Problem to work on: Set down, exactly and with no pictures, the line that contains "Task: Click the 9:00:00 time entry" and all lines after it in the listing.

+++ Extracted information +++

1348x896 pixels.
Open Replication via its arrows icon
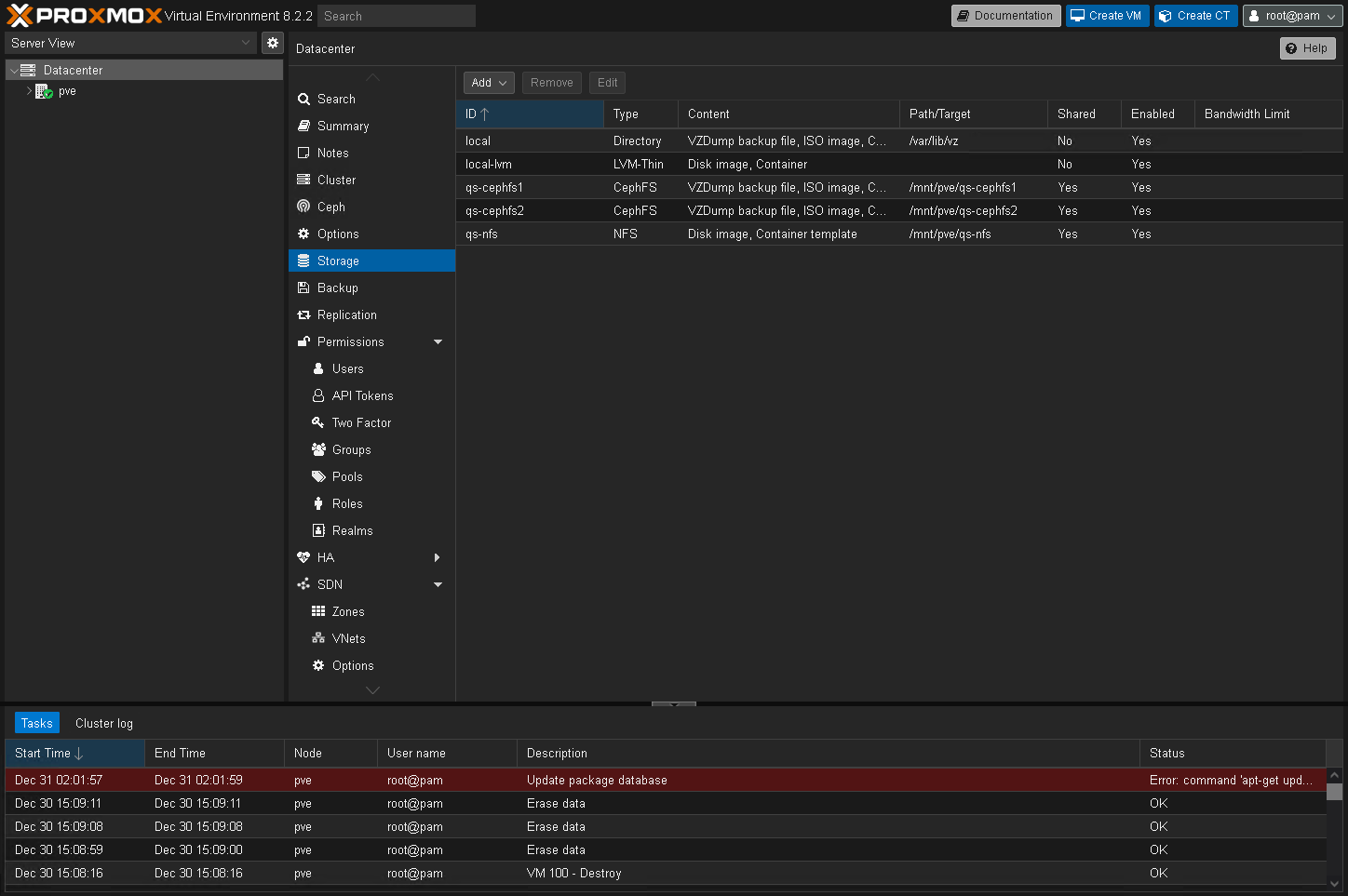pos(303,314)
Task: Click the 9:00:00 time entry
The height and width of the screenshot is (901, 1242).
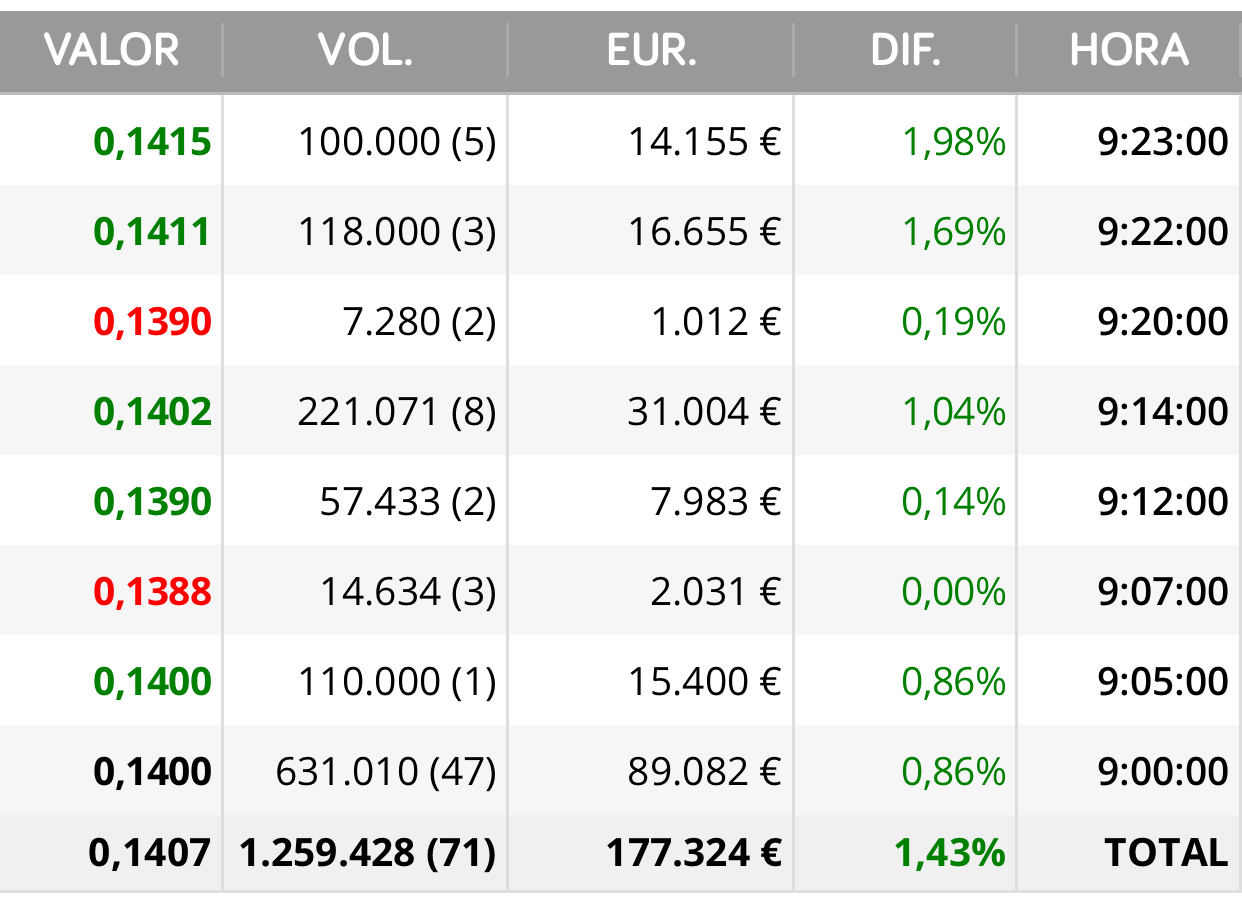Action: click(1162, 772)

+++

Output of the task:
Task: Click the 9:00:00 time entry
The height and width of the screenshot is (901, 1242).
Action: click(1162, 772)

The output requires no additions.